Everyman faces his fate and his final surgery literally alone. He is considerably brave in his anxiety—though at one point he thinks to live with his adult daughter, and at another time, reaches out again to his adored older brother from whom he had withdrawn in fury because of Howie's relentless good health, even while despising his own hatred and while longing for his brother's solace.
But though the nameless hero is alone with his own experiences, he is one of a lonely crowd, living out a variation of a theme for almost everyone around him. In his retirement complex, others, including some of his art students, are gravely ill. At the art classes, health status is the major subject: "their personal biographies having by this time become identical with their medical biographies and the swapping of medical data crowded out nearly everything else" (p. 80). One of Everyman's most promising students, after succumbing to physical pain in class, confides her unbearable agony and her shame at being unable to hold the pain at bay. A few weeks later she commits suicide. In rapid succession as the novel comes to a close, his second and most beloved ex-wife is felled by a stroke, and the next day he learns of the illness or death of three of his former colleagues. As he telephones two of these friends to participate in what he knows is false reassurance, and the widow to offer condolences, he reflects that "old age isn't a battle; old age is a massacre" (p. 156). Our hero's mantra in facing this massacre was the same as his words of comfort to his young daughter in an early crisis. "[T]here's no remaking reality. Just take it as it comes. Hold your ground and take it as it comes. There is no other way" (p. 79).

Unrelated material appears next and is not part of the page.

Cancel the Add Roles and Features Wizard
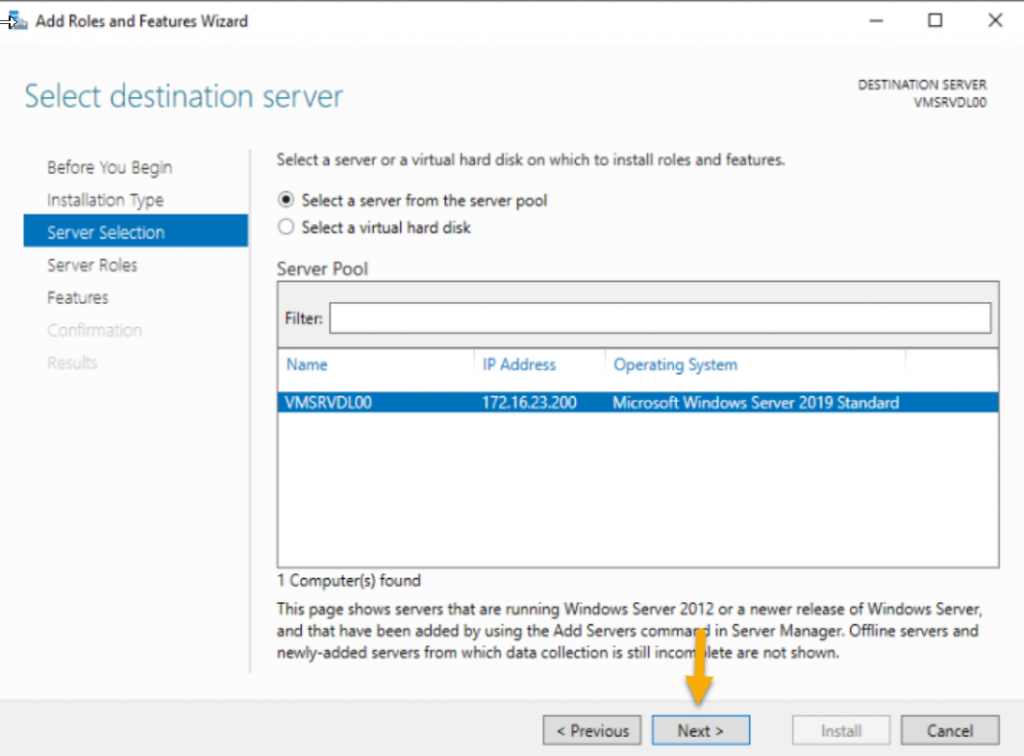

Finally, death takes the protagonist unawares. He fails to wake up from the seventh of the annual surgeries. As Roth concludes, "He was no more, freed from being, entering into nowhere without even knowing it. Just as he had feared from the start" (p. 182). Jerome Groopman has it right—this slim novel is enormously instructive about the yearnings of the human soul. It belongs with other resource books on living in the shadow of death derived from philosophy, psychology, anthropology, and the health professions.